Word and item position data
════════════════════
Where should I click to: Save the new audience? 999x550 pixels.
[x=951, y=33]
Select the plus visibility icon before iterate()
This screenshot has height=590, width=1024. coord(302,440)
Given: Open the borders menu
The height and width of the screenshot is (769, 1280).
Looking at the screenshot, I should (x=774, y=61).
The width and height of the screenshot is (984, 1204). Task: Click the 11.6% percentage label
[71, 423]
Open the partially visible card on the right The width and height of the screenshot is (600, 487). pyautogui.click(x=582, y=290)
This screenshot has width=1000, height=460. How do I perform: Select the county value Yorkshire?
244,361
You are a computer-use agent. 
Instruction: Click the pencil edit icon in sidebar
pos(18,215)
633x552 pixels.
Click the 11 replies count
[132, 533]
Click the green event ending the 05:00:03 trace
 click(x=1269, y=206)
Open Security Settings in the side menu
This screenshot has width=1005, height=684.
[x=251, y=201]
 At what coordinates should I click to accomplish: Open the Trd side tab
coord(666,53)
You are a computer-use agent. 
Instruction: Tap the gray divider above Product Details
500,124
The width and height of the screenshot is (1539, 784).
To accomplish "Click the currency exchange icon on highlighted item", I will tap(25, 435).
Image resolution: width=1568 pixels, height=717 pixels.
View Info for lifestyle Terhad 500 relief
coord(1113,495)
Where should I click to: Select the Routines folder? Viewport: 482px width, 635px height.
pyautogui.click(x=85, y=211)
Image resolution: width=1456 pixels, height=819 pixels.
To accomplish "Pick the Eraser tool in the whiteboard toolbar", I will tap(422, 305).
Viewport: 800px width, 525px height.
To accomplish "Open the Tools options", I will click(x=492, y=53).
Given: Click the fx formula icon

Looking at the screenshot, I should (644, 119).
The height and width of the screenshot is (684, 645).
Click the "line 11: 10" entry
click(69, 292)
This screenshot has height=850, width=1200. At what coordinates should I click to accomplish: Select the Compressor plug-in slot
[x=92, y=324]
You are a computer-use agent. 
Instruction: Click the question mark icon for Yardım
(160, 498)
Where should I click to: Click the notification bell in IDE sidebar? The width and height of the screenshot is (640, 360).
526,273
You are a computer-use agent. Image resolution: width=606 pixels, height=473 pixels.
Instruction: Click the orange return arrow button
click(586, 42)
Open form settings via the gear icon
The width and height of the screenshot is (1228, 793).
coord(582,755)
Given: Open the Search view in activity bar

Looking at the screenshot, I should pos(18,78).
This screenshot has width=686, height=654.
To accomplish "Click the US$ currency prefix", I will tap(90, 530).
════════════════════
Please pull out every line of the listing above that contains the string "Open". Letter case matters.

Given: Open the borders menu
Open the partially visible card on the right The width and height of the screenshot is (600, 487). pyautogui.click(x=582, y=290)
Open Security Settings in the side menu
 At what coordinates should I click to accomplish: Open the Trd side tab
To accomplish "Open the Tools options", I will click(x=492, y=53).
Open form settings via the gear icon
Given: Open the Search view in activity bar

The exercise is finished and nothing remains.